The dreams persisted even when I believed myself rescued. Even when I would wake screaming to collapse into the arms of someone who loved me. I often catch a glimpse of my bed in the corner of my eye, and even as I turn to regard it now the same trick torments my mind.
Someone sleeps peacefully beneath the duvet. The sleep is so deep she doesn't move. I breath a sigh of relief. I can reassure myself with the knowledge that I'm not alone. My hunter, my vision of hell, the chasm, the hopelessness of my predicament, all of these things must be easier to be bear with someone to share the burden. They must be.
I often have to unroll the dishevelled quilt to convince myself she isn't there...

...keep running. Do not give up! There will be an end to this!
As I continue along the fragile precipice I motivate myself with these hopes and ignore their lack of conviction. What other choice do I have if I don't want to feed the tenacious dog. I rack my brain for another way out but it always comes back to the same simple choices...
My broken concentration betrays me for just a moment and my left foot slips from the ledge. I instinctively reach out to catch myself but once again the brittle rock crumbles at my grasp and I prepare to be swallowed by the cold darkness of the abyss.
But I am held aloft. I realise that I am suspended just inches from the precipice and I regard the source of this suspension with frustration. I have been saved by a huge seashell, roughly ten feet in diameter. The hellish barking alerts me to my senses and I scramble with some difficulty from the shell and resume my awkward flight from danger.
Another time this happens, I'm caught in the safety net of the seashell and again I scuttle back onto the ledge. And this isn't the last time as again and again I am saved by this ever watchful protecting palm. I soon realise that resigning myself to the plummet, giving up my flight for survival and dropping from the ledge would be impossible. The shell wouldn't allow it. If I am to end this I must allow my body to be agonisingly ripped to shreds by the drooling black dog.
If there must be an end, it won't be without its fair share of agony.

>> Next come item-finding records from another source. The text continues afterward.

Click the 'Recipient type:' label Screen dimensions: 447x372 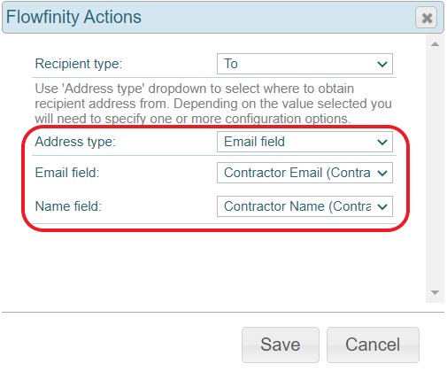tap(79, 64)
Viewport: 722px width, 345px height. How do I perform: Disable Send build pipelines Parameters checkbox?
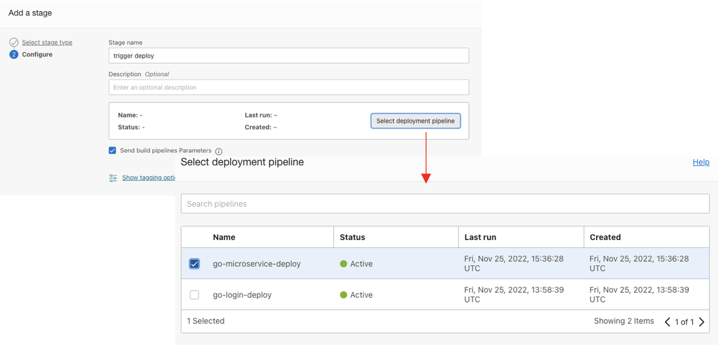[112, 150]
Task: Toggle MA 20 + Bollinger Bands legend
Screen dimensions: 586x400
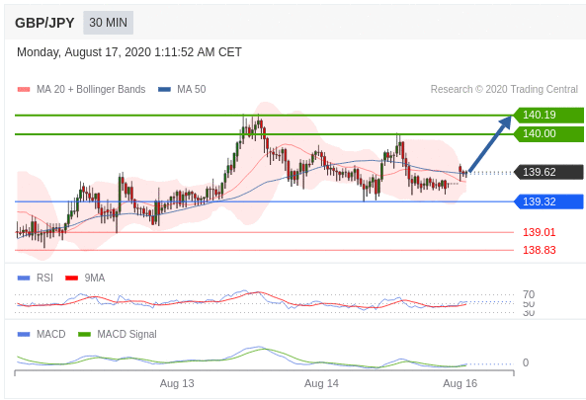Action: coord(81,89)
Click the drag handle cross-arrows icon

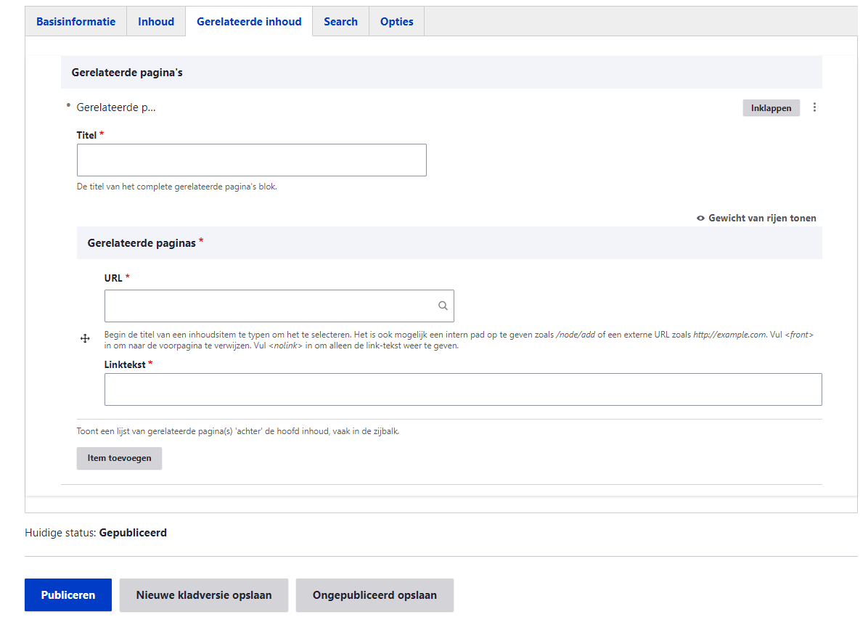pyautogui.click(x=85, y=339)
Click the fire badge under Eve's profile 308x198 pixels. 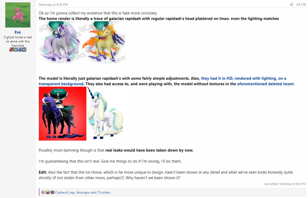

But even when she was there her to help she was unavoidably, to me, a hindrance. What if I wanted her to let me go, to allow me to rest in piece. She wasn't being pursued by cacophonic death. On the nights that I was ready to end it all she would always be there to flush away the pills, hide the razor and never let me leave her sight.
It was almost like living back at home with my parents.
But now I have no guardians, no stifling protective shell. Now I have only myself and one last night to look the dog in the eye and allow him to feed, allow him to end my consciousness. There will be no more running, no more cuts and bruises, no more deafening barks behind me in the darkness.
I realise I have been stood on this window ledge for quite some time. I haven't ran through all of the dreams in my head like this before.
I sense the clouds parting again but I frown because I'm not bathed in the familiarity of the moonlight. To my surprise my recollection continues, and the sky changes...

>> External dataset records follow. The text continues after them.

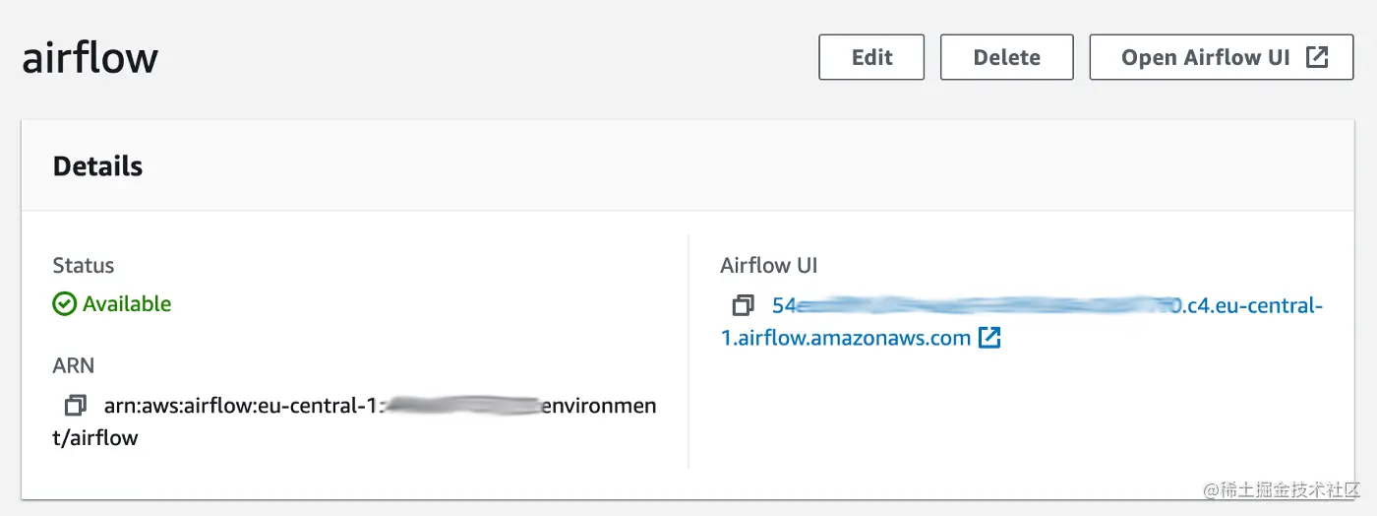Viewport: 1377px width, 516px height.
Task: Click external-link icon after airflow.amazonaws.com
Action: (x=989, y=339)
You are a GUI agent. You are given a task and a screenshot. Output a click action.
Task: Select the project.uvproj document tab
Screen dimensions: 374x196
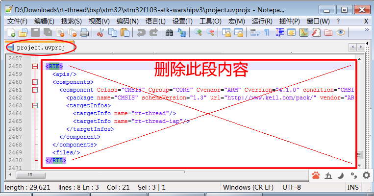pyautogui.click(x=39, y=48)
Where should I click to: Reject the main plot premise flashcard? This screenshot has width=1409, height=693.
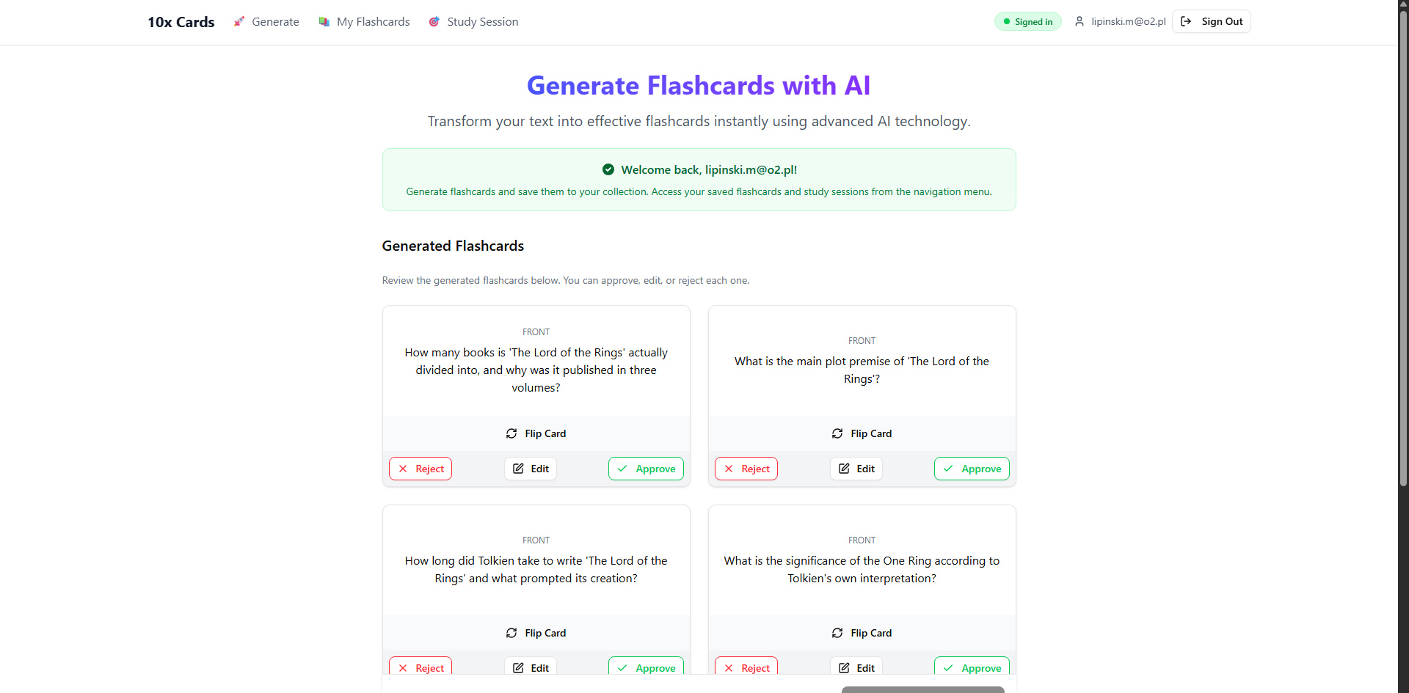(746, 469)
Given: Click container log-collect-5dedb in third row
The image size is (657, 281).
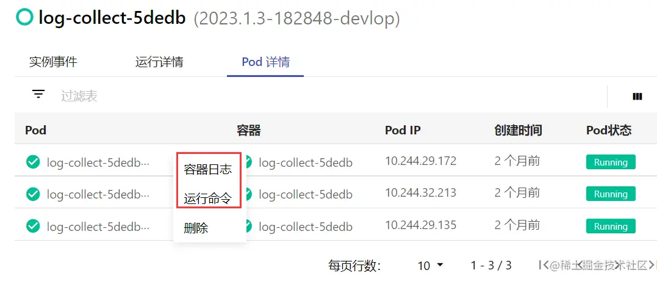Looking at the screenshot, I should (306, 227).
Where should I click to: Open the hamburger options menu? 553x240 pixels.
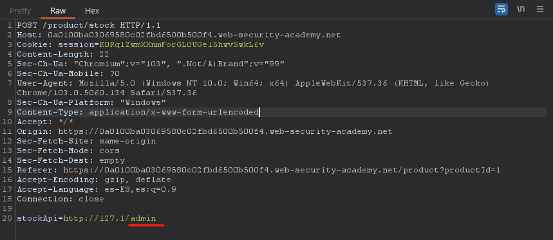point(540,9)
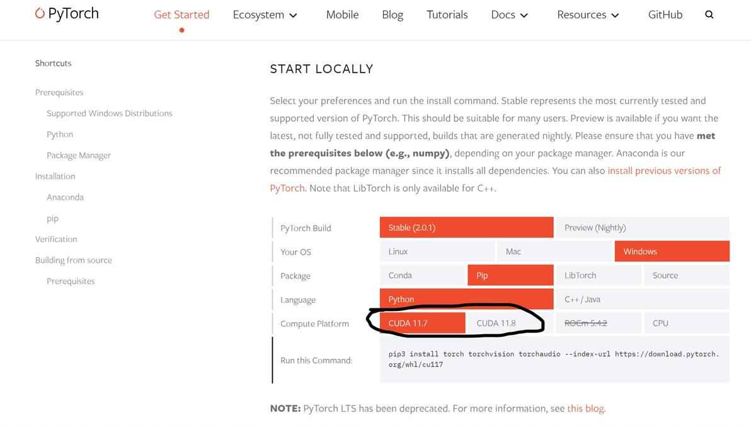Select the Preview (Nightly) build option

(x=641, y=228)
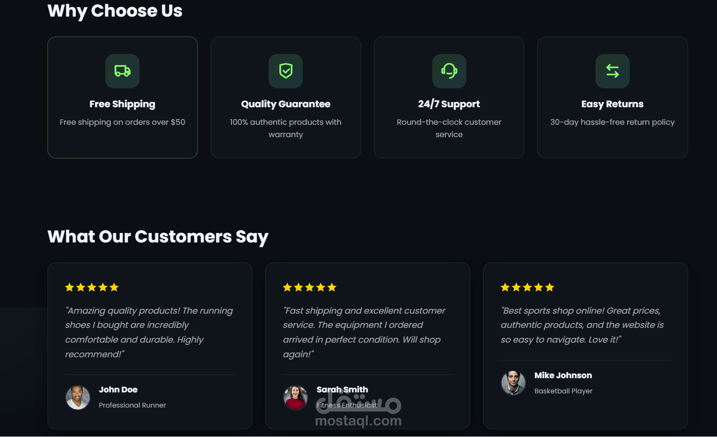Click the "Basketball Player" subtitle text
The width and height of the screenshot is (717, 437).
[x=563, y=391]
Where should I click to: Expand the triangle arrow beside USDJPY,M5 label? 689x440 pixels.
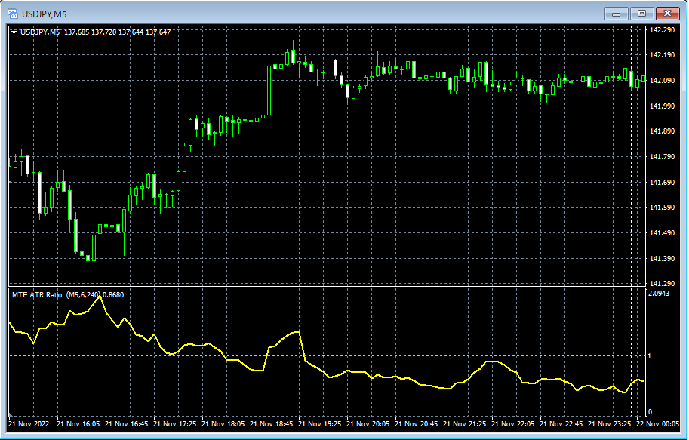[x=14, y=32]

I'm running on nothing but adrenaline now, apart from perhaps my instinctive will to survive. I wonder if this life is really all that different from the lives of others. Everybody wants to survive and everybody runs.
Or do they?
This chase has withered me over the years. I feel old and most likely look it. I've knocked and gashed my skin so many times on the harsh cliff beside me that I'm like one big callous on my right side. There really is only one thing left for me to do.
I turn around and wait for the hound to claim me.
And, of course, it comes. It is everything that I fear and every terror I have ever ran from. But one thing has changed. As I look into those frenzied, bloodshot eyes I see a glint of something new. A reflection of light in its tiny pupil, mirrored from somewhere behind me...

I close my eyes tightly; I'm not used to sunlight.